[Data extracted from a collection]
########################################
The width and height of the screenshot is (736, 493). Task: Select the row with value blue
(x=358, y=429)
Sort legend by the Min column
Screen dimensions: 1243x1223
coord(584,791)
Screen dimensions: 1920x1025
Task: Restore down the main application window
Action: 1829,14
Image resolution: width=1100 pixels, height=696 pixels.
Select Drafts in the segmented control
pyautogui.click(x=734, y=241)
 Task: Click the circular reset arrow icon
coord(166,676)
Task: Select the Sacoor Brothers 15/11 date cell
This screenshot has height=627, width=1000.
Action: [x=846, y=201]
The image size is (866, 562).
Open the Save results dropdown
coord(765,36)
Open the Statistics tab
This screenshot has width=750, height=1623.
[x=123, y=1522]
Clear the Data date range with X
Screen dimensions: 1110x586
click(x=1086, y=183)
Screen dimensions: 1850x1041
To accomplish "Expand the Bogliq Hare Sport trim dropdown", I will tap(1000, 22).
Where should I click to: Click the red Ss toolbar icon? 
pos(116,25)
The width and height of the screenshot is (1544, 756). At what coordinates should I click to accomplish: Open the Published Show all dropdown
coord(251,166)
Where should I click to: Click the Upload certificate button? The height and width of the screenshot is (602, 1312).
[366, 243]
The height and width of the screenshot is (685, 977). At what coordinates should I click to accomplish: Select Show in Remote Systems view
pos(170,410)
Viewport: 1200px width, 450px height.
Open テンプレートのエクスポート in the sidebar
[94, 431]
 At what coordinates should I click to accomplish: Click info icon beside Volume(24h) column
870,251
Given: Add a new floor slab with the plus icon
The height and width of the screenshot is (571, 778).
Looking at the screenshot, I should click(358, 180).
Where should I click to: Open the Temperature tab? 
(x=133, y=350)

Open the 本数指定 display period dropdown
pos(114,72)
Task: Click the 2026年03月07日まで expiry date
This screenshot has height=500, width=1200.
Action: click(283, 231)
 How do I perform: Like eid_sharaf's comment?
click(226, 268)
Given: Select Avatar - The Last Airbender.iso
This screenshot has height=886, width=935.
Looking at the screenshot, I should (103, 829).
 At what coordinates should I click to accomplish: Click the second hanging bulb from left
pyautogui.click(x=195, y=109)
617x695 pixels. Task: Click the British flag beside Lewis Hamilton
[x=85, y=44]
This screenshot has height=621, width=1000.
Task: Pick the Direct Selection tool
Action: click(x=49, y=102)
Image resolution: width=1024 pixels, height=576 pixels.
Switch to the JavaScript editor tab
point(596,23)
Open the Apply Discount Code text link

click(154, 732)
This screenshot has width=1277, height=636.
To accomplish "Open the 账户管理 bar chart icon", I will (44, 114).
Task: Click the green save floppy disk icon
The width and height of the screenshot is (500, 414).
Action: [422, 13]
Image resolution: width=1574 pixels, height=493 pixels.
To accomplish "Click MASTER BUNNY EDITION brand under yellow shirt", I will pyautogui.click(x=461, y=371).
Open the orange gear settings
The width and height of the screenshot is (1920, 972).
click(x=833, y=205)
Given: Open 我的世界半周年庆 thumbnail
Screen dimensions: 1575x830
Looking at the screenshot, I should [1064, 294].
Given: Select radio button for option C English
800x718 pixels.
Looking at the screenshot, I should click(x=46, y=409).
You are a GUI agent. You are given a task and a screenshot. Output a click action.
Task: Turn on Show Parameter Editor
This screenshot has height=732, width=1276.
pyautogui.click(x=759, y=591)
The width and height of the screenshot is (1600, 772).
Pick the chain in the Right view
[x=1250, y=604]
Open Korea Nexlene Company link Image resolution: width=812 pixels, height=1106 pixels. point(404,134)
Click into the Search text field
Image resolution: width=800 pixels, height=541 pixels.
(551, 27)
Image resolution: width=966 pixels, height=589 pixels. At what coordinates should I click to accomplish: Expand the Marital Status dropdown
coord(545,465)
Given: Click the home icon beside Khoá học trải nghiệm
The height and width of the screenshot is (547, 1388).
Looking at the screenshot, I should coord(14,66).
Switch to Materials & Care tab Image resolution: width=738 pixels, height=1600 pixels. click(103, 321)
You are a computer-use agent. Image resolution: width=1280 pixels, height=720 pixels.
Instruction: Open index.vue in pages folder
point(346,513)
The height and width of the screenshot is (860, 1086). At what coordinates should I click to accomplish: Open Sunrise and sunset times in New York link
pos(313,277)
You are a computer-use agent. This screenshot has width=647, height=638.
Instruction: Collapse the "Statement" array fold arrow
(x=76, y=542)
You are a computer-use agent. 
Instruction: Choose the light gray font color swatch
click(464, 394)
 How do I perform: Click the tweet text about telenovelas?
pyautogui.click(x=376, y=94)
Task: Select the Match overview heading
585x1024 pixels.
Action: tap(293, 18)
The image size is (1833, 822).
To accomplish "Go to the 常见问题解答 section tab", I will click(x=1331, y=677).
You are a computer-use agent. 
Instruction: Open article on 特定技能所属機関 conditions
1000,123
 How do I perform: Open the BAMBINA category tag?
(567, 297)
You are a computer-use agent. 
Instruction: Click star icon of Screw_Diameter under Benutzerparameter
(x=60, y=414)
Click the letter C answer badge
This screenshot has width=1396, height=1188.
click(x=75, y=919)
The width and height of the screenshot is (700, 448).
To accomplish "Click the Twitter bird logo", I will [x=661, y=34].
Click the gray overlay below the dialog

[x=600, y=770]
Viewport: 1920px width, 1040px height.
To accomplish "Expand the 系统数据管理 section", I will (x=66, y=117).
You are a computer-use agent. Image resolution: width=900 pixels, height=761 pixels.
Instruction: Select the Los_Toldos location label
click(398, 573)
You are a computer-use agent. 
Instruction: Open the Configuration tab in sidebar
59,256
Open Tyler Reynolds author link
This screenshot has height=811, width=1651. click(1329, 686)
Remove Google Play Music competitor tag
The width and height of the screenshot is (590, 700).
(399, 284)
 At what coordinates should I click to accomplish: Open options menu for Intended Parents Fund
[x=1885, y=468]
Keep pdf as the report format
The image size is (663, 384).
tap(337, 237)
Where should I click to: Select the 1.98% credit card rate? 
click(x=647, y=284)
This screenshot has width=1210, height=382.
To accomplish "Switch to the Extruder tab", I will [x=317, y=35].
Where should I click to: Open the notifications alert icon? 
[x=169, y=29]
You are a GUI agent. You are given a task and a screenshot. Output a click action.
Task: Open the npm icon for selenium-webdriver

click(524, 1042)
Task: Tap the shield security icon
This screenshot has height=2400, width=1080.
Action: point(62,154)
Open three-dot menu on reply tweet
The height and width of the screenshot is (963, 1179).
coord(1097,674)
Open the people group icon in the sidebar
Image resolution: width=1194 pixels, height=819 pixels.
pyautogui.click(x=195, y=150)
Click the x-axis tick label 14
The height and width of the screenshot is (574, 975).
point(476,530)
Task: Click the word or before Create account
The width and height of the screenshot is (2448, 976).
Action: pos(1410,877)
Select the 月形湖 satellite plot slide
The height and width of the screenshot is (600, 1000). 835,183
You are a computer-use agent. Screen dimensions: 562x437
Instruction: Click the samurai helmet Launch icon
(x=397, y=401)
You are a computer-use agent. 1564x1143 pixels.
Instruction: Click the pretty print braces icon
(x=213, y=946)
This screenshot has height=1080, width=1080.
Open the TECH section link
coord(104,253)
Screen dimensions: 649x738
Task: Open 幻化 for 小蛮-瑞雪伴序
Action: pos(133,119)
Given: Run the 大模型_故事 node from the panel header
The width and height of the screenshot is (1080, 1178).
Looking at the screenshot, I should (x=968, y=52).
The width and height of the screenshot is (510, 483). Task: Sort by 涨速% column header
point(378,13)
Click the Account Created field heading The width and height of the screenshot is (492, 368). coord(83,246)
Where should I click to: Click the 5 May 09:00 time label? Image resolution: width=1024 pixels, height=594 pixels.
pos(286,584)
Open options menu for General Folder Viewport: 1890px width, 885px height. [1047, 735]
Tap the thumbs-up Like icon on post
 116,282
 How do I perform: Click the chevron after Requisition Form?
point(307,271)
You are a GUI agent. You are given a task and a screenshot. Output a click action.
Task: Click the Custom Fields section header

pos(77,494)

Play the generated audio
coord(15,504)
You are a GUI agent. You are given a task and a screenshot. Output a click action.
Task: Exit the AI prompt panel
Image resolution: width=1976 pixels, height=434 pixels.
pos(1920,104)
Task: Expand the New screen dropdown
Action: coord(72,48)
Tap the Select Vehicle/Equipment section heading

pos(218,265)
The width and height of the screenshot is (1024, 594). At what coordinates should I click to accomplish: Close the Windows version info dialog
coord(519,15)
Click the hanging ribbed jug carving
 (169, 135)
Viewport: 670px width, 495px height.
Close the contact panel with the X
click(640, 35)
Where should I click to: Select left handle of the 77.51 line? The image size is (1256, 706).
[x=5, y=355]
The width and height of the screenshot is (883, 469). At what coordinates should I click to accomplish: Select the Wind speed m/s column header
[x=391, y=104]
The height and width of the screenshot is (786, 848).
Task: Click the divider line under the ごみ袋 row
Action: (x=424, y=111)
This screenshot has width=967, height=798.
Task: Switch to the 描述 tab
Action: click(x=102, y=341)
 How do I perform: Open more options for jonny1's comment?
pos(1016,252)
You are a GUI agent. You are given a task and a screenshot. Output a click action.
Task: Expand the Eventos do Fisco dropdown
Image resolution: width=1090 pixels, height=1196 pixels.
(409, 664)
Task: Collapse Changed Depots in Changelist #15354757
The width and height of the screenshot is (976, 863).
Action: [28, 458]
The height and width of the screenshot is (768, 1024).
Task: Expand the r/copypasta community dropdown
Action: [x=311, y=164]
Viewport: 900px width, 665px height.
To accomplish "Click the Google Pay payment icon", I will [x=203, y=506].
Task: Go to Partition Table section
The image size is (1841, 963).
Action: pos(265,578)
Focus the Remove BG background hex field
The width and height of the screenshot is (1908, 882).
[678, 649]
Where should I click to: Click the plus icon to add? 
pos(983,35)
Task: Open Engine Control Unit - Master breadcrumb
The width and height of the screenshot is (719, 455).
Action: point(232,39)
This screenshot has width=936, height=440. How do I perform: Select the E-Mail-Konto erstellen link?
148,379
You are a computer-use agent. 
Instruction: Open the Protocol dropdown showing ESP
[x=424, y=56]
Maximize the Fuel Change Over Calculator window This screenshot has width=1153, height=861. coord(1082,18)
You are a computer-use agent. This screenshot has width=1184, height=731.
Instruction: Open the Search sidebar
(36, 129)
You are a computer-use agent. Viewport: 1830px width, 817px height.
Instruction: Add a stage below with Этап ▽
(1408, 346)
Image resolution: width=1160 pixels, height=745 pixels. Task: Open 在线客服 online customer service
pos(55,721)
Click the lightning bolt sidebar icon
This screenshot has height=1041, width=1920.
########################################
* [TASK BRIEF] Where does "Viewport" appear in the records above? Copy every line that has it.

* [SOLVED PROBLEM]
Viewport: 1200px width, 450px height.
Viewport: 1920px width, 1040px height.
Open options menu for General Folder Viewport: 1890px width, 885px height. [1047, 735]
Viewport: 670px width, 495px height.
Viewport: 900px width, 665px height.
You are a computer-use agent. Viewport: 1830px width, 817px height.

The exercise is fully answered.